Bell's name is widely known and is still used as part of a number of educational institutions, corporate individuals, street and place names around the world. In the official BBC national survey, Alexander Graham Bell is ranked 57th in 100 Great Britain (2002) and is ranked in the top ten Great Canadians (2004) and 100 Great Americans (2005). <Ref> http: // null 100 great British heroes BBC News World Edition, August 21, 2002. Update: April 5, 2010. In 2006, Bell was named as one of the 10 great Scottish scientists in history after he came to the Scottish Science Hall of Fame of the National Library of Scotland.

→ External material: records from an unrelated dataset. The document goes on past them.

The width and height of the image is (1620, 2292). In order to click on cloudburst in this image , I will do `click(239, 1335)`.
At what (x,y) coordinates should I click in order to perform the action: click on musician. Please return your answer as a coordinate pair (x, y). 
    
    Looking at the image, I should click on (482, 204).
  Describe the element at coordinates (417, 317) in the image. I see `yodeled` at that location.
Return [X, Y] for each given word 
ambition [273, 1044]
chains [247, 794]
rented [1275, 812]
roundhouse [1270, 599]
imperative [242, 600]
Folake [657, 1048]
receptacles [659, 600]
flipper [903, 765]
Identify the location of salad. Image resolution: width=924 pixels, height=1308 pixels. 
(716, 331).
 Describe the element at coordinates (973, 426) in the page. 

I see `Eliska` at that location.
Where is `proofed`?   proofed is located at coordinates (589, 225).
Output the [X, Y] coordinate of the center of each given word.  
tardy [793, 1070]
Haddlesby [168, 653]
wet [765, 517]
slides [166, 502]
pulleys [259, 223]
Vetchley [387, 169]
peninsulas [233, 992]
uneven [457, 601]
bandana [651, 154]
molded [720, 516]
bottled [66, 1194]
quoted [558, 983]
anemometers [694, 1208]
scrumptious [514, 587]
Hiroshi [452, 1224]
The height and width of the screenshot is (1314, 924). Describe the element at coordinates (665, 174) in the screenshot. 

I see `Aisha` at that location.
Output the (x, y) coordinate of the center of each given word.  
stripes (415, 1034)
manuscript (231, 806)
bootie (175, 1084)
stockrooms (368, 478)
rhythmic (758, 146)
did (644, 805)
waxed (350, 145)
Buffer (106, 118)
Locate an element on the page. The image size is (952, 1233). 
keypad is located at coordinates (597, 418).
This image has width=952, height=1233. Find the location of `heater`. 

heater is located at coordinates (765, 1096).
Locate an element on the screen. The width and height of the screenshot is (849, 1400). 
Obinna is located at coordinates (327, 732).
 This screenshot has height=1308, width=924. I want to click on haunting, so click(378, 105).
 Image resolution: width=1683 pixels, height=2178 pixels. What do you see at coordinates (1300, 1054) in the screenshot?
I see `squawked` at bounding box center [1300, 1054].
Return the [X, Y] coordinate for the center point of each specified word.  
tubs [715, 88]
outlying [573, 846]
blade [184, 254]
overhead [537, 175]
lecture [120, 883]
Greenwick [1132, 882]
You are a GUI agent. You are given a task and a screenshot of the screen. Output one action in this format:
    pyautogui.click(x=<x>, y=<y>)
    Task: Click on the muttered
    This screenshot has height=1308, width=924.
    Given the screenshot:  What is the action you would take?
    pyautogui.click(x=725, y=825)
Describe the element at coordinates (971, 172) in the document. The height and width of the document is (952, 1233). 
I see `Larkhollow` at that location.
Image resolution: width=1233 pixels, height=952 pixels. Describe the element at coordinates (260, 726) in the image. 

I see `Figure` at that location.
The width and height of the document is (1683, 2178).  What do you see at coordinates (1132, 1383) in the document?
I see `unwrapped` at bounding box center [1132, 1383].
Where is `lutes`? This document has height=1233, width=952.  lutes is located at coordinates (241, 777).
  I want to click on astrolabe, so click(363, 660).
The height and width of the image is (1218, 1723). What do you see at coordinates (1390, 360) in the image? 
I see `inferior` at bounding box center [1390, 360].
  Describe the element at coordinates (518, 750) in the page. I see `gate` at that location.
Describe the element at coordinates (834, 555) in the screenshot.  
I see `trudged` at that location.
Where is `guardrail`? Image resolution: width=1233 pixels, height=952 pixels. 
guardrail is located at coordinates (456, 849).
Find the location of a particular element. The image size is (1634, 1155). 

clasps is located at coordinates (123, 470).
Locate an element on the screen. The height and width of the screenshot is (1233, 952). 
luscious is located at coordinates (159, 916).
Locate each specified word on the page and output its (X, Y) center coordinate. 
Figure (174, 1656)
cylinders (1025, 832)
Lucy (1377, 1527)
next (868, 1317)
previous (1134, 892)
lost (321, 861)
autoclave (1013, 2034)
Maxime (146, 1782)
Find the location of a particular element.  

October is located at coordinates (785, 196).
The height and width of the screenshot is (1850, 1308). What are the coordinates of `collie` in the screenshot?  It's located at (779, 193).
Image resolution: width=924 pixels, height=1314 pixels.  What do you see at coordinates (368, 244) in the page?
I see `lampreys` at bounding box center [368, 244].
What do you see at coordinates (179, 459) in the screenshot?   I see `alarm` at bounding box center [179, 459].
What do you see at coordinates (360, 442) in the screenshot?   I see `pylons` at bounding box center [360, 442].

Bell, who was a graduate of the University of Edinburgh, Scotland, received an honorary degree in law doctor at the University in 1906 (LL.D.). Honorary degree
Alexander Graham Bell, who was unable to perform his university's university programs, received an honorary degree from academic institutions, such organizations include:

Gallaudad College in Washington, D.C. (Ph.D. 1880) [1] In 1896, Harvard University (LL.D.) in Wauszburg, Bavaria, University of Würzburg (Ph.D.) in Bavaria, in 1902, in Cambridge, Massachusetts. University of Edinburgh in Edinburgh, Scotland (LL.D) in 1906 [2], Dartmouth College died in Hanover, New Hampshire (LL.D.) on June 25, 1913, in Queenstown, Kingston, Ontario, in 1909.
Bell died on August 23, 1922, at the age of 75, at the private estate, Beinn Bhreagh, Nova Scotia, due to diabetes. Bell was also a deadly anemia. Serving her husband after a prolonged illness, Mabel said the words that do not leave me. He responded as a response to Belle and later he died.

Because of Bell's death, during his final action, every phone in the North America was silenced in honor of the people who had given the call to live telecommunications for a long distance. .

Known as Bell's death, Canadian Prime Minister Mackenzie King crafted Mrs. Bell and said:

[The government expresses] telling you that the world's understanding has been lost in the death of your respective husband. He will never be the source of our country anymore, with his great discovery, his name will forever be associated, which is a part of history. On behalf of the citizens of Canada, I send you a joint gratitude and emotional response to you.